PASSAGE TO READ |
★ ★ ★
Academic journal article Attention, Perception and Psychophysics

Temporal Tuning and Attentional Gating: Two Distinct Attentional Mechanisms on the Perception of Rapid Serial Visual Events

Academic journal article Attention, Perception and Psychophysics

Temporal Tuning and Attentional Gating: Two Distinct Attentional Mechanisms on the Perception of Rapid Serial Visual Events

Article excerpt

We examined the relationship between two different attention limitations on the perception of rapid events: the attentional awakening (AA, an inability to successfully process a target when it appears early on in a rapid stream of events) and the attentional blink (AB, an inability to successfully process a second target when it appears shortly after a first target [T1]). In four experiments, we failed to find a relationship between the magnitudes of these phenomena. Furthermore, we found two manipulations that selectively modulated the magnitude of each effect without altering the magnitude of the second effect: Expected range of possible rapid serial visual presentation lengths modulated the AA (but not the AB), suggesting that the AA reflects an attentional setup cost for perceiving a protracted series of rapid events, whereas the number of possible T1 positions in the stream modulated the magnitude of the AB (but not the magnitude of the AA). Our results suggest that, despite the surface similarities between the two phenomena, different mechanisms are responsible for these two attentional limitations: Whereas the AA reflects a starting cost associated with the time required to temporally tune attention to the stimulus stream, the AB reflects a blocking of undesired stimuli, aimed at protecting consolidation of T1 processing.
★ ★ ★
SUPPLIED DATA |
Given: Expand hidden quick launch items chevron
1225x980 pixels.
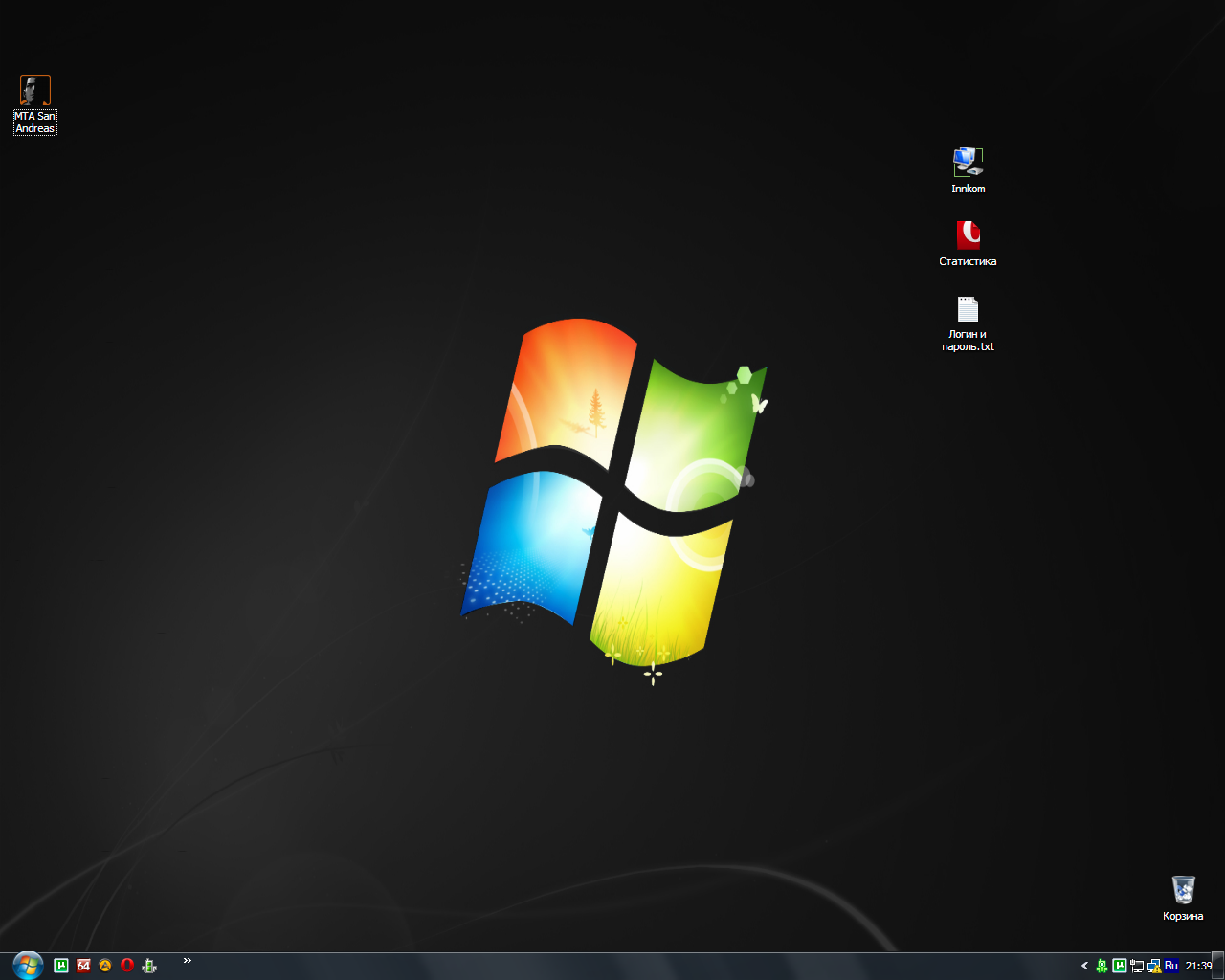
★ ★ ★
TO BE DONE |
a: Decide whether each statement agrees with the article excerpt on the attentional awakening and the attentional blink, answering yes or no and quoting the deciding words of the excerpt: (i) The four experiments found a relationship between the magnitudes of the two phenomena. (ii) The number of possible T1 positions in the stream modulated the magnitude of the AB. (iii) The expected range of possible rapid serial visual presentation lengths modulated the AB.
b: In the article excerpt on the attentional awakening and the attentional blink, what is the AB said to reflect?
c: Carry on the article excerpt on the attentional awakening and the attentional blink from its final sentence.

THE RESULTS |
a:
(i) No: "In four experiments, we failed to find a relationship between the magnitudes of these phenomena."
(ii) Yes: "the number of possible T1 positions in the stream modulated the magnitude of the AB (but not the magnitude of the AA)"
(iii) No: "Expected range of possible rapid serial visual presentation lengths modulated the AA (but not the AB)"

b: It reflects a blocking of undesired stimuli, aimed at protecting consolidation of T1 processing.

c:
Much research has examined the scope of our ability to select stimuli from our environment for higher level processing. One common approach to uncovering the mechanisms responsible for our ability to selectively attend to various elements of our environment is to examine instances in which our attentional mechanisms fail or perform suboptimally. By determining why and when we go astray, we are able to shed light on how our attentional system manages to extract relevant information from the detailed and complex environment we inhabit. One such investigation of attentional failures looks into how well one can identify two targets (T1 and T2) presented in a stream of distractors, close in time, and at the same location in space. During these rapid serial visual presentation (RSVP) tasks, it is commonly found that identification of T2 is impaired if it is presented near in time to the first target (Raymond, Shapiro, & Arnell, 1992). This impairment is strongest at around 200 msec after the presentation of T1 and gradually recovers until baseline identification performance is reached around 500 msec after T1 (a schematic of this finding can be seen in Figure 1). This decrease and recovery of identification accuracy is known as the attentional blink (AB).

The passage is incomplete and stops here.